As a member of the 2018 graduating class, Karen Benson will be leaving MTHS with a powerful message to students, traveling 3000 miles to the next big step in her life.
Throughout her four years as a Hawk, Benson has been recognized multiple times for her academic excellence and has been very involved in the school through clubs and extracurricular activities.
Benson has been involved in track and field, FRC Robotics, STEM Leadership, American Sign Language (ASL) Honor Society, National Honor Society and IATRIX21.
Along with her extracurriculars, she held many leadership roles. Benson held positions such as treasurer her sophomore year and activities manager junior year in ASL Honor Society. In ASL Honor Society, she helped plan and participated in events including the Deaf Fiesta at Central Washington University and the Deaf Carnival at Seattle Children’s Hospital. These events involved leading games and activities with kids and helping them to translate between English and ASL.
For three years, Benson has also been involved in STEM leadership, where she helped organize and volunteered in outreach events. For example, Benson taught elementary and middle school students how to light LEDs using breadboards in these events.
Being academically driven, she has maintained a 4.0 throughout all of high school and will be graduating as a valedictorian. Throughout her four years at Terrace, she has taken a total of nine AP classes, one Running Start class, five STEM classes and several dual enrollment courses at both Edmonds Community College and Seattle Community College.
“I am most proud that I have handled these rigorous classes, keeping my grades up, running in my free time, volunteering at organizations outside of school such as the Deaf Fiesta, the Deaf Carnival, and Food Lifeline and working part time all four years of high school,” Benson said, adding that she’ll be running in her first half marathon June 12.
She will be attending Wellesley College in Massachusetts in the fall, where she has received more than $250,000 in scholarships. There, Benson will be pursuing a degree in biochemistry and hopes to attend graduate school, focusing on a degree in genetics.
Benson feels that if there was a legacy she is leaving behind, it would be her dedication to school work. As Benson grew up, she was surrounded by poverty and addiction and with this, there were no high expectations of her or pressure for her to go above and beyond in school.
“From a young age I knew I wanted to achieve academic success.

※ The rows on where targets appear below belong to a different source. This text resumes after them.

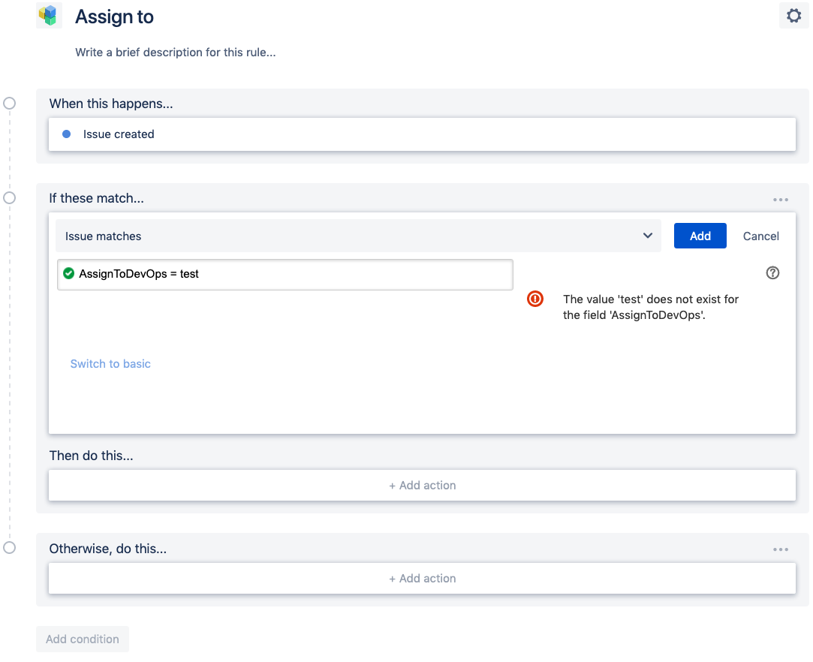This screenshot has height=662, width=813.
Task: Click the app logo icon beside Assign to
Action: tap(49, 15)
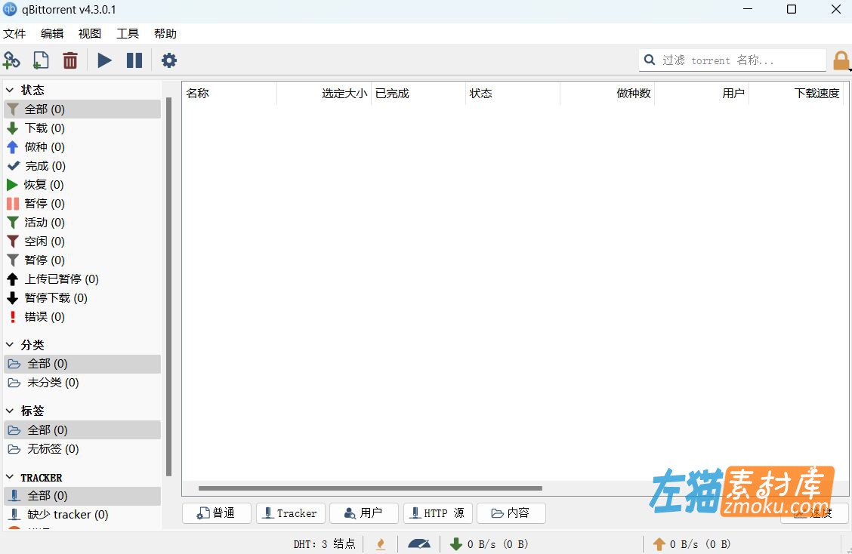
Task: Click the delete torrent trash icon
Action: [x=70, y=60]
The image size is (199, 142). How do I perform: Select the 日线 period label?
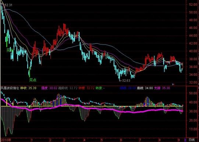(192, 140)
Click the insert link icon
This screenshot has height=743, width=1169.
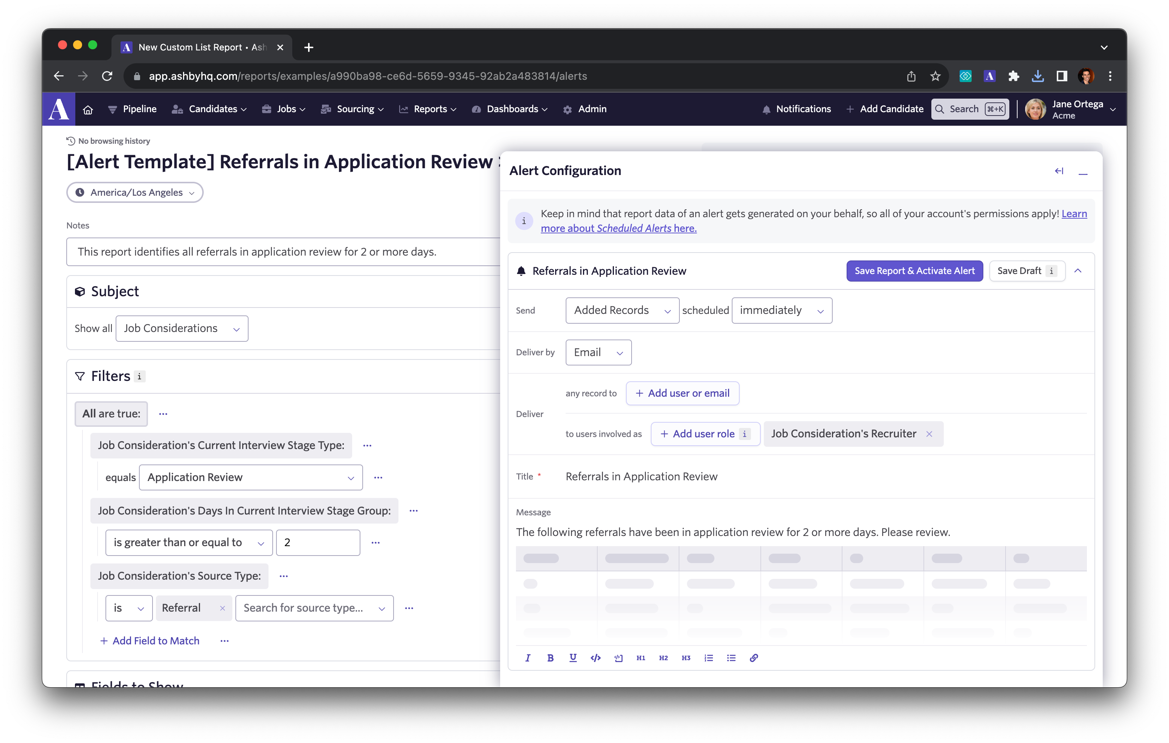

I’ve worked hard throughout my years in school and it has got me here, planning on attending Wellesley College, my dream school.” Benson said.
With Benson’s hard work, she is attending Wellesley College with a $251,000 scholarship. Another part of the legacy she hopes to leave behind at MTHS is that “all students of different backgrounds can be successful in high school and beyond.”

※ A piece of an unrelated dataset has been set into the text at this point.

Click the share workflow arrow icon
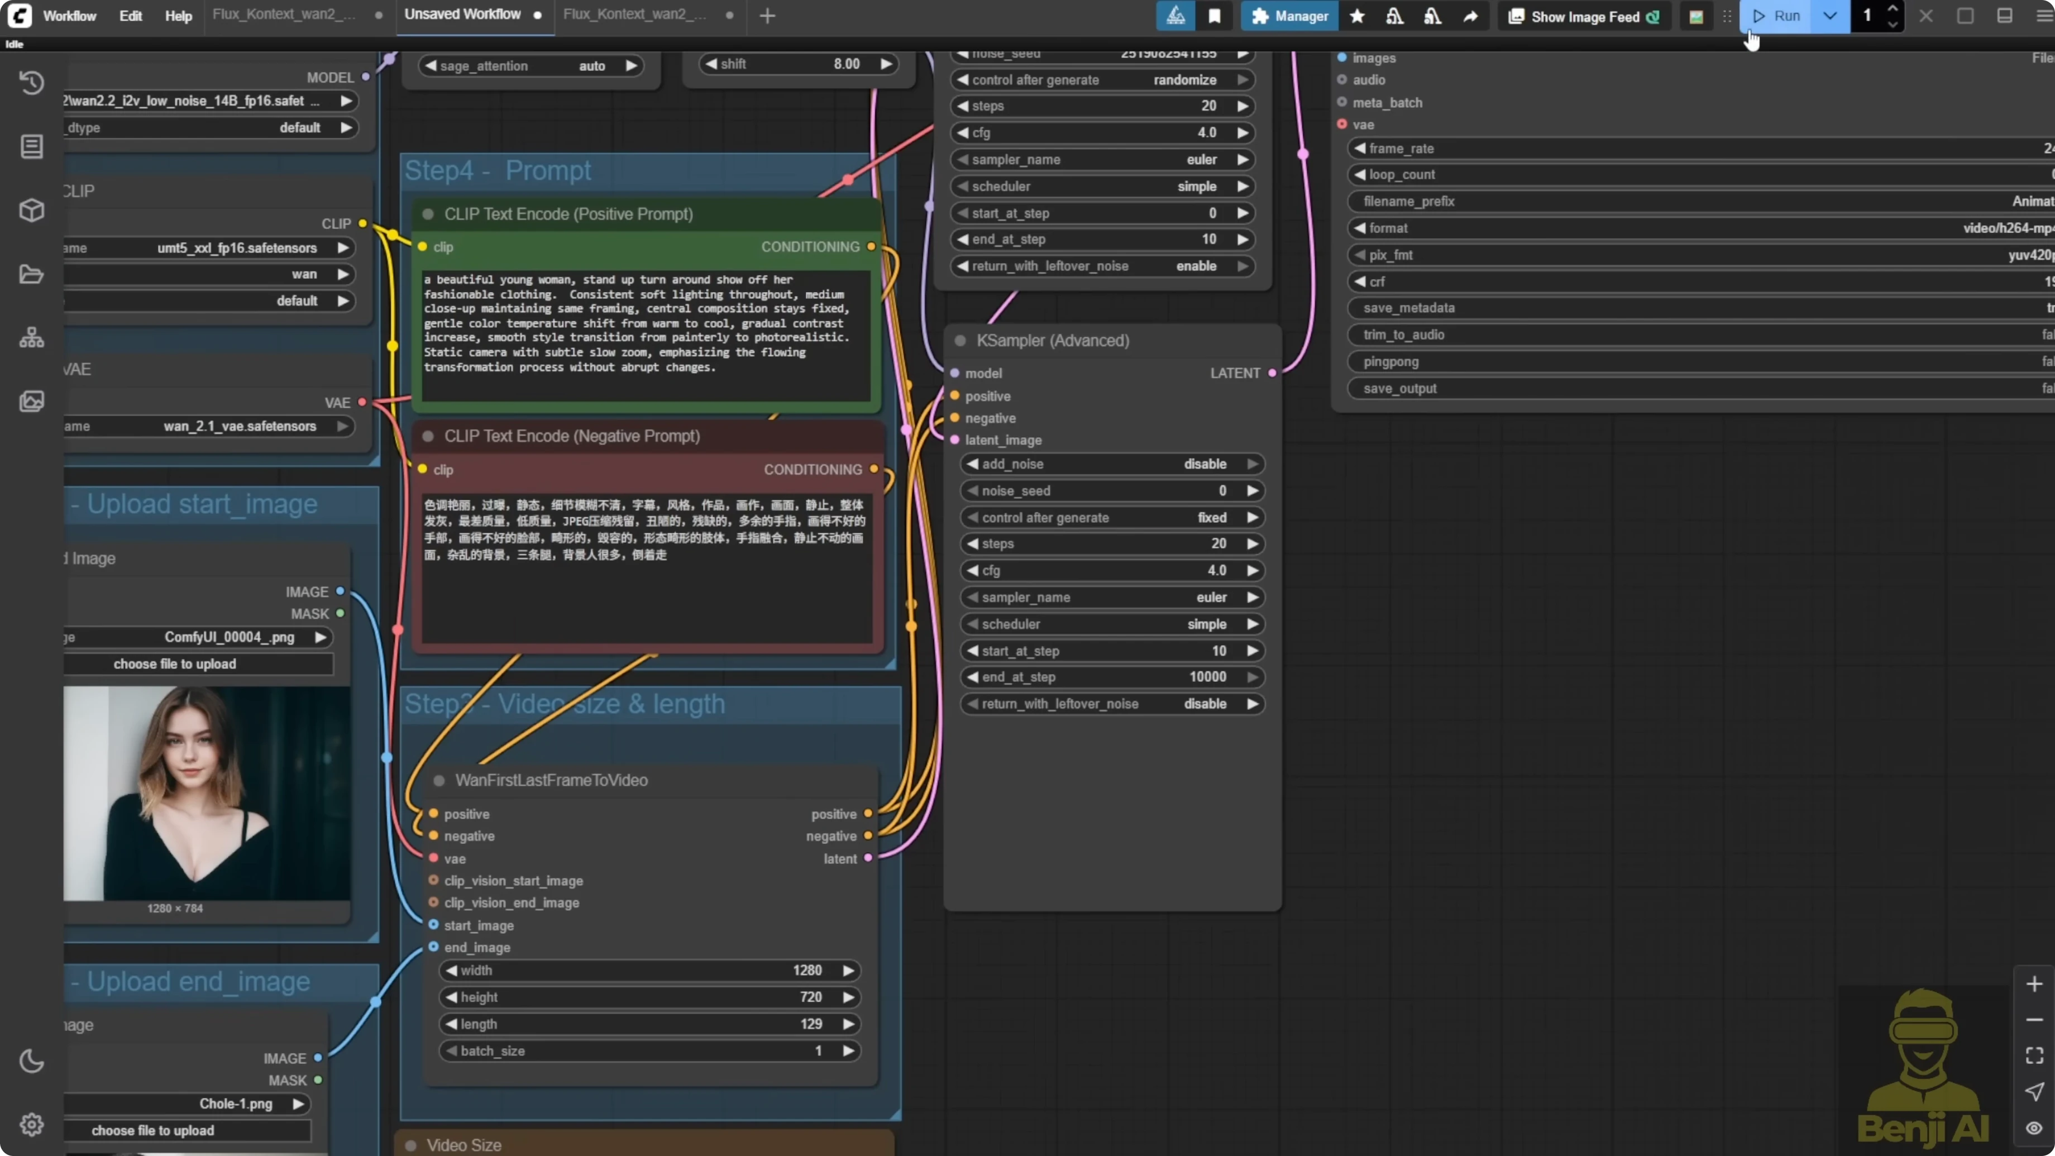2055x1156 pixels. click(1470, 16)
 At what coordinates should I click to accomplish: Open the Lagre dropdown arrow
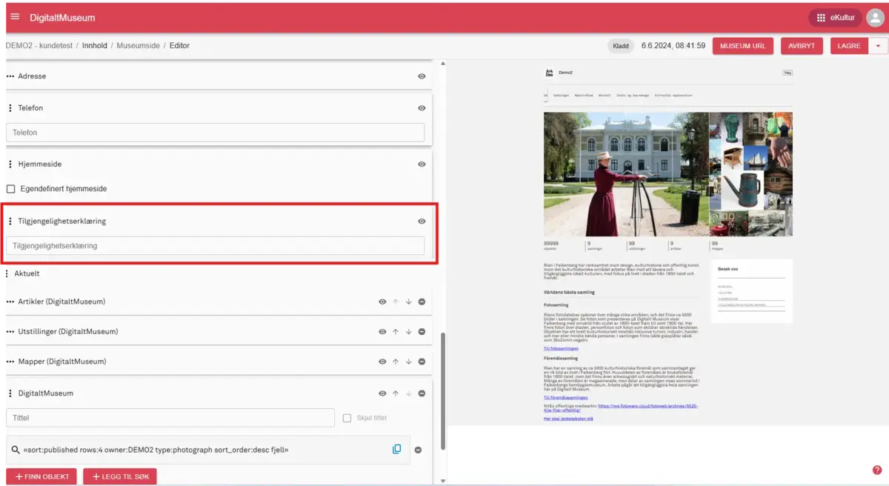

At this point of Benson’s high school career, she is not nervous but as she looks back on her freshman year, it was the exact opposite. Benson would’ve never dared to go to a college more than an hour away from home as a freshman. This fall, she is headed to a school 3,000 miles away.

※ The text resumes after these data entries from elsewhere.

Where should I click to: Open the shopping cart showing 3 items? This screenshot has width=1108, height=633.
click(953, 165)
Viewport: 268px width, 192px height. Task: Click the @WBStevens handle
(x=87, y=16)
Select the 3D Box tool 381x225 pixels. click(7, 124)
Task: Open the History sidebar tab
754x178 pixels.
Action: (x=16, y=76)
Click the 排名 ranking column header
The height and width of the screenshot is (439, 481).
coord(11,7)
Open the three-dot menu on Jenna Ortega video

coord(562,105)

“Yet somehow as I’m approaching the end of high school and the beginning of this new stage in my life, I feel more excitement than fear,” Benson said. “I know this will hold big things for me and I can’t wait to obtain them all.”
If she could go back and tell her freshman self something, she would say, “I wish I could have told myself to take life less seriously.”
Benson remembers waking up at sunrise on countless weekends sitting at her kitchen counter studying until sunset. She believes this dedication to her learning has played a part in her success as a student, but it has taken a toll on her mental health throughout her high school career.
“If I could do it again, I would’ve taken more time with my friends and family, to enjoy life here in high school, while the chance is still here,” Benson said. “High school goes by so fast, don’t take for granted the time you have in these halls.”
Through her high school career, Benson expressed that she has grown immensely since freshman year.
“I feel like I am more confident than I was freshman year,” she said. “I used to be much more shy than I am currently. It made me very anxious to be in class, work in group projects, or be in big social groups.”
Benson believes working in food service such as soup kitchens has helped her to break her out of her shell.
“Though I still have moments where it’s overwhelming to be in a big group of people, I have become a lot more comfortable in myself in working with others,” she said.
With graduation being only a few weeks away, Benson is excited about the future, knowing it will hold big things for her and she can’t wait to go for them all.
Along with a high school diploma, Benson will also obtain an Honors STEM diploma.
“STEM has definitely gotten me more involved in the school, making me want to stay after school to work on projects or help out around the department,” she said.
Benson has really enjoyed teaching kids circuitry at outreach events such as MTHS’s annual STEM Middle School Camp at the beginning of the summer.
It makes Benson happy to encourage younger kids to get involved in STEM early, especially young girls. As a middle schooler, she was intimidated to go into a male dominated subject.
“Now, in STEM English 12, I am the only girl in my class,” she said. “I hope that other young girls find the same passion for STEM that I have and get involved in the field.”
As Benson graduates and moves on to the next big step in her life, she hopes to show that no matter who you are you and what background students come from, they deserve and can succeed in school.